══ GIVEN TEXT ══

Week 4: Data Formats and APIs

DSAN 5000: Data Science and Analytics

Class Sessions
Author

Prof. Jeff and Prof. James

Published

Thursday, September 19, 2024

Open slides in new window →

Week 03 Recap

Image from Menczer, Fortunato, and Davis (2020, 90)

Git Commands

Command What It Does
git clone Downloads a repo from the web to our local computer
git init Creates a new, blank Git repository on our local computer (configuration/change-tracking stored in .git subfolder)
git add Stages a file(s): Git will now track changes in this file(s)
git reset Undoes a git add
git status Shows currently staged files and their status (created, modified, deleted)
git commit -m "message" “Saves” the current version of all staged files, ready to be pushed to a backup dir or remote server like GitHub
git push Transmits local commits to remote server
git pull Downloads commits from remote server to local computer
git merge Merges remote versions of files with local versions

Reproducible Docs/Literate Programming

  • 1980s: \(\LaTeX\) for \(\widehat{\mathcal{T}}\)ypesetting \(\sqrt{math}^2\)
  • 1990s: Python and R as powerful scripting languages (no compilation required)

═══
══ DATA SECTION ══

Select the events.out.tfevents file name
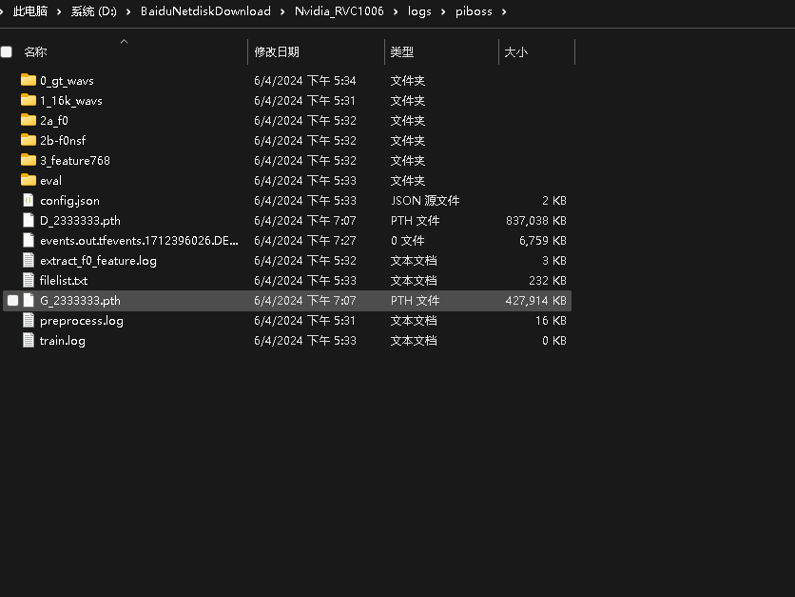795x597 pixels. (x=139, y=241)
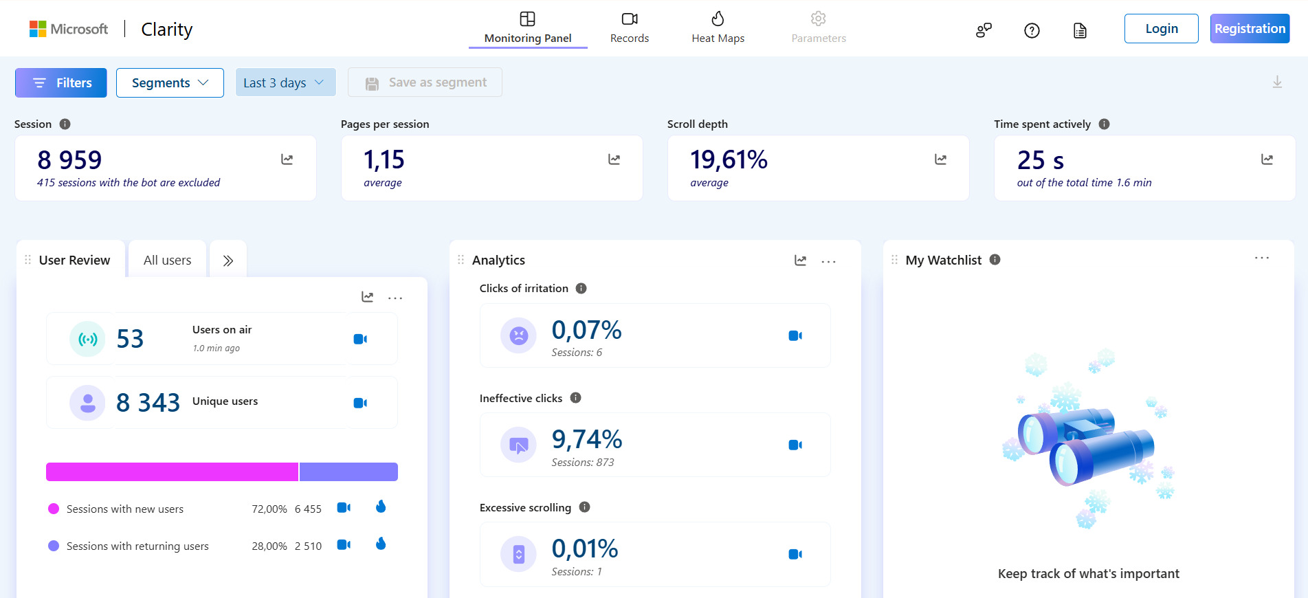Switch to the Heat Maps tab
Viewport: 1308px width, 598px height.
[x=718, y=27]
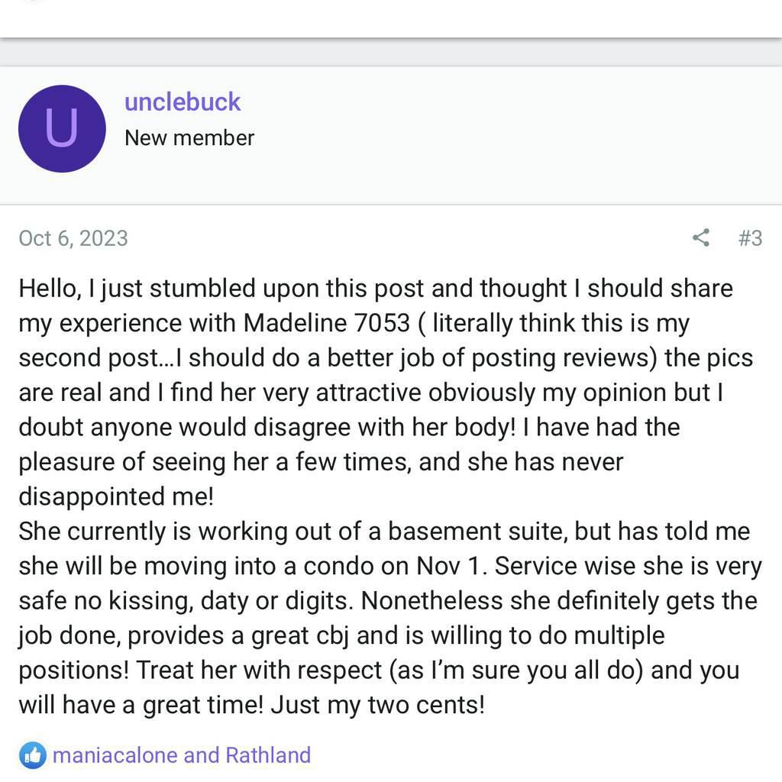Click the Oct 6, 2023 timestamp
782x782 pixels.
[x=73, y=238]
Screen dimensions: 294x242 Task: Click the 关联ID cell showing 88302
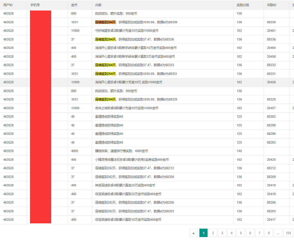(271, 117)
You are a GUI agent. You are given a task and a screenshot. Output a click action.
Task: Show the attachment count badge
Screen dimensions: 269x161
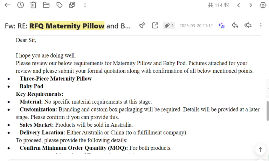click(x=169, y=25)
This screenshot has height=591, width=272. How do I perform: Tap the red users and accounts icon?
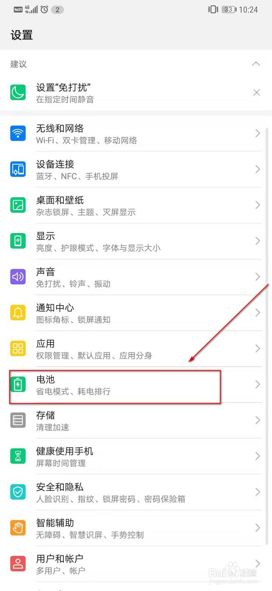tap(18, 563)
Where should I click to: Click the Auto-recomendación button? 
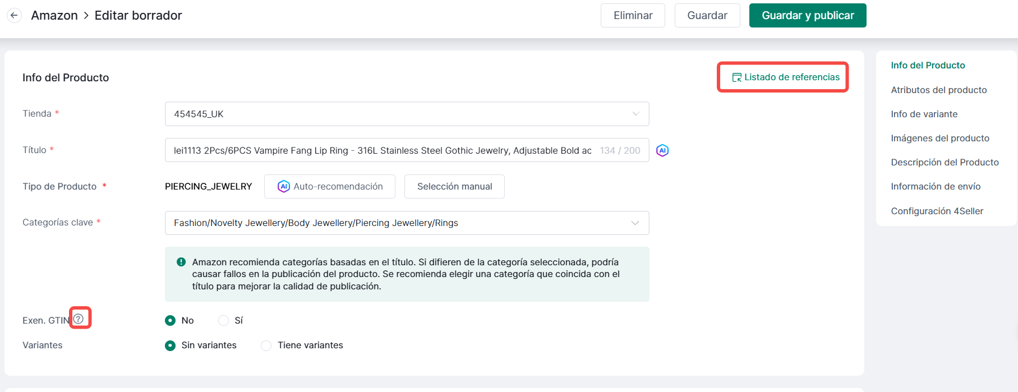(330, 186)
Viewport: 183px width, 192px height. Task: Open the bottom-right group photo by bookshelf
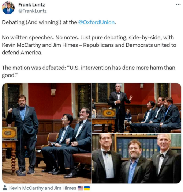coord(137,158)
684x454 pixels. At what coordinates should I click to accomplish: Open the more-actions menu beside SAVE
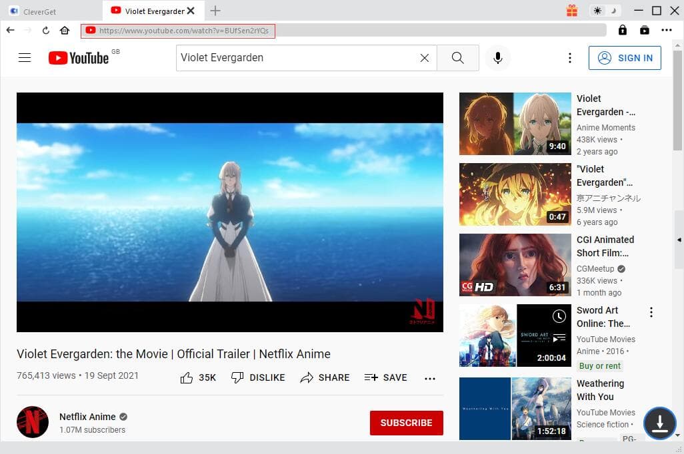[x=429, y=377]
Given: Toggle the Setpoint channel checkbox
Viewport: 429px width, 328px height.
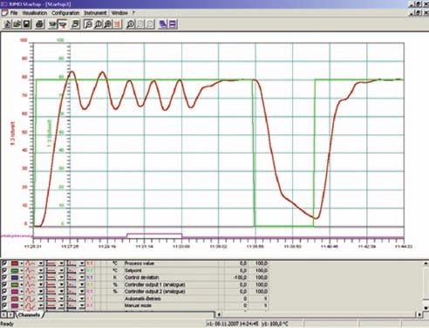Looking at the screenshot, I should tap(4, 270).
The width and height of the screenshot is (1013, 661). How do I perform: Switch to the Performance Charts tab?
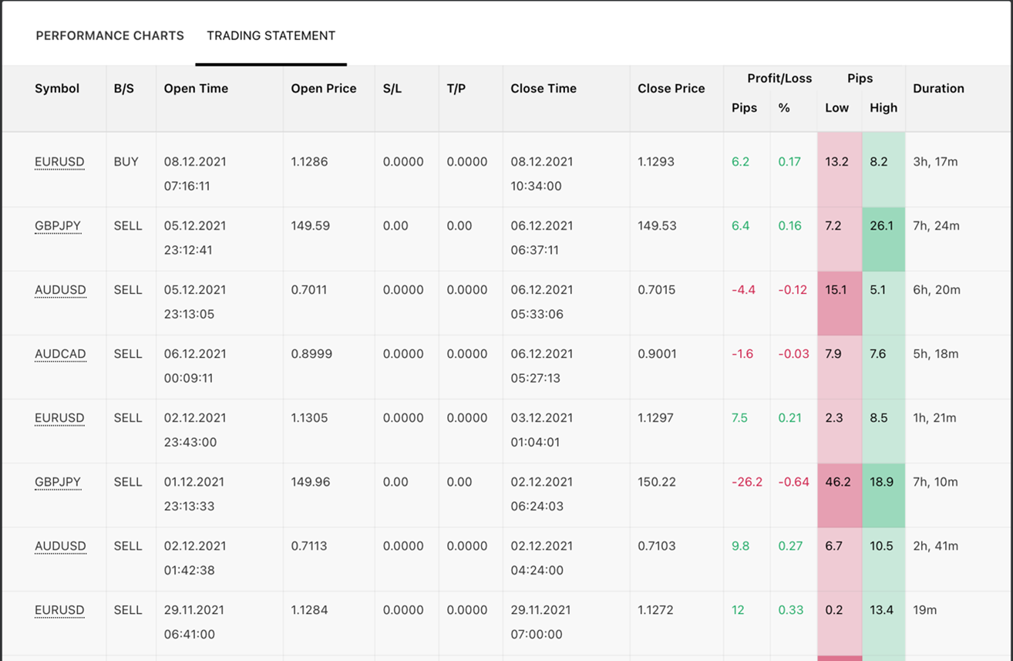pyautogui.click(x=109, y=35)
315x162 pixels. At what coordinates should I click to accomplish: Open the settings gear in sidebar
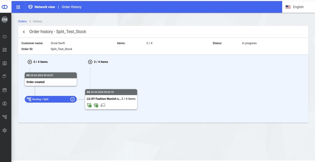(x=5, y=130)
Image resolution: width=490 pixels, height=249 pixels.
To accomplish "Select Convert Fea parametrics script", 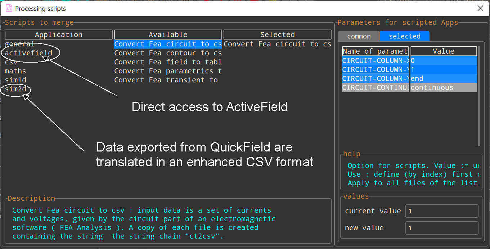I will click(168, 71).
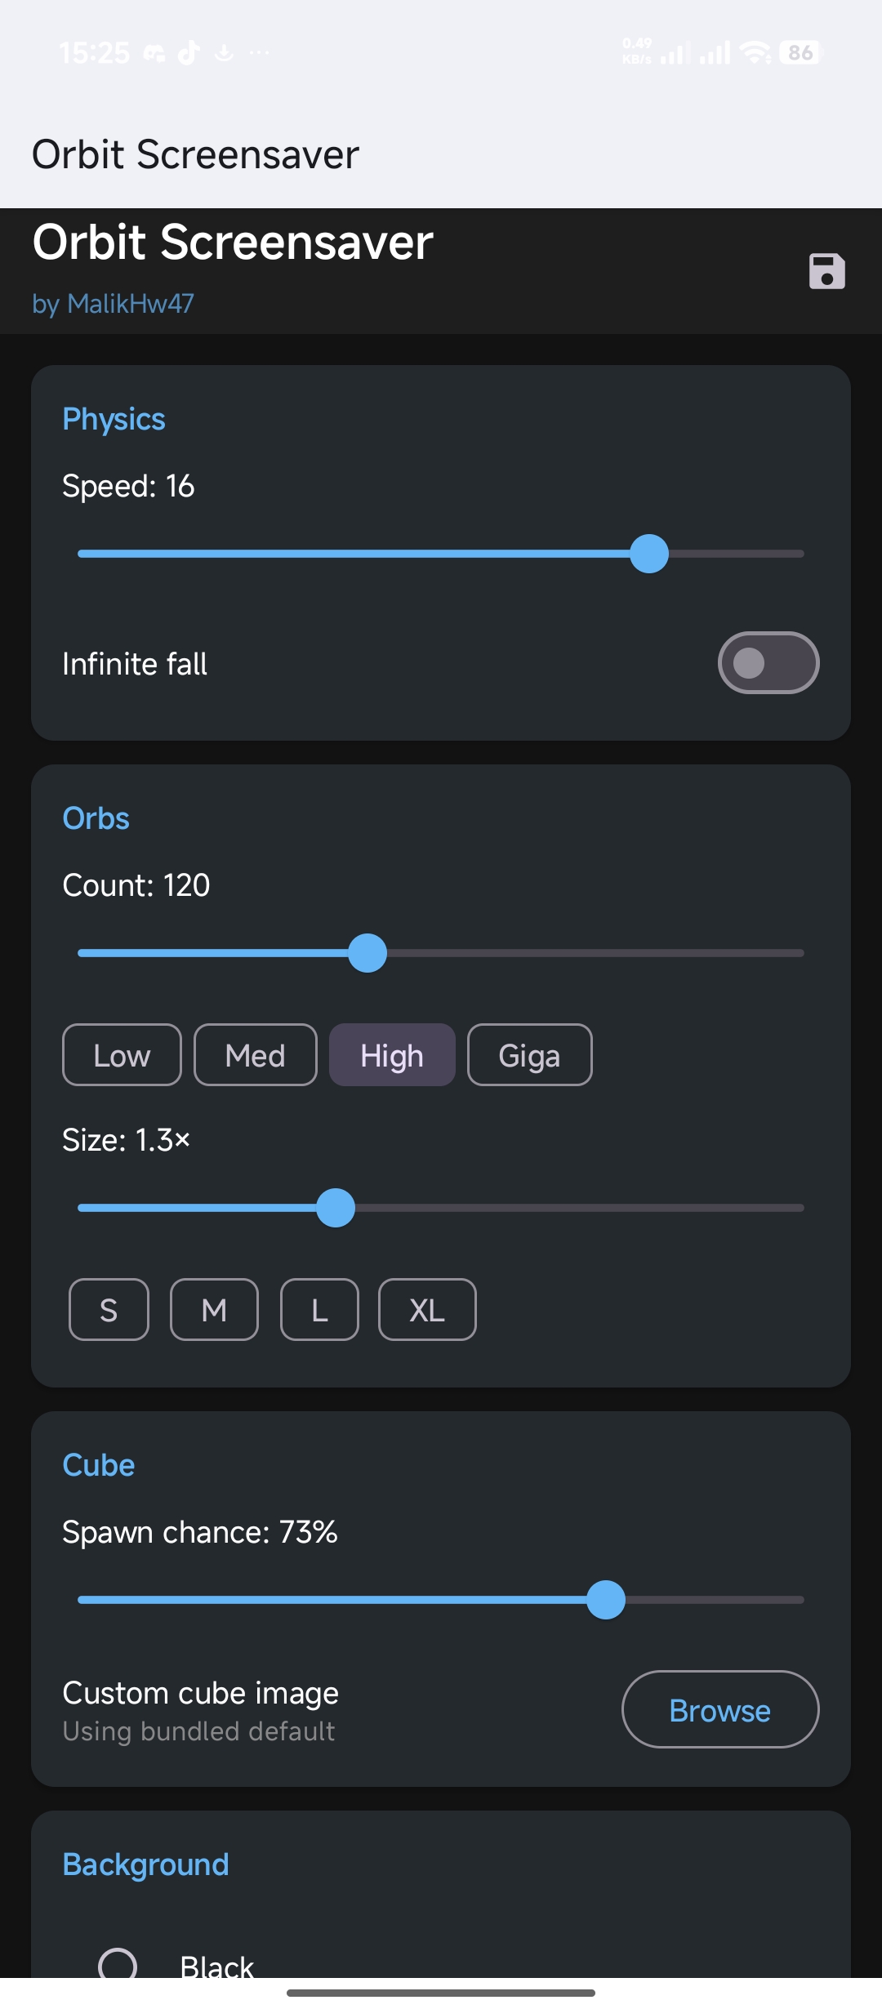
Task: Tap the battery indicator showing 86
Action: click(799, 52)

═══

WORK TO BE COMPLETED:
Answer these questions from the Week 4 course page:
(a) Who is listed as the author?
(b) What does git reset do?
(c) In which decade does the page place Python and R as scripting languages?
The lines have no connection to the Week 4 course page.

THE COMPLETED TASK:
(a) Prof. Jeff and Prof. James
(b) It undoes a git add.
(c) The 1990s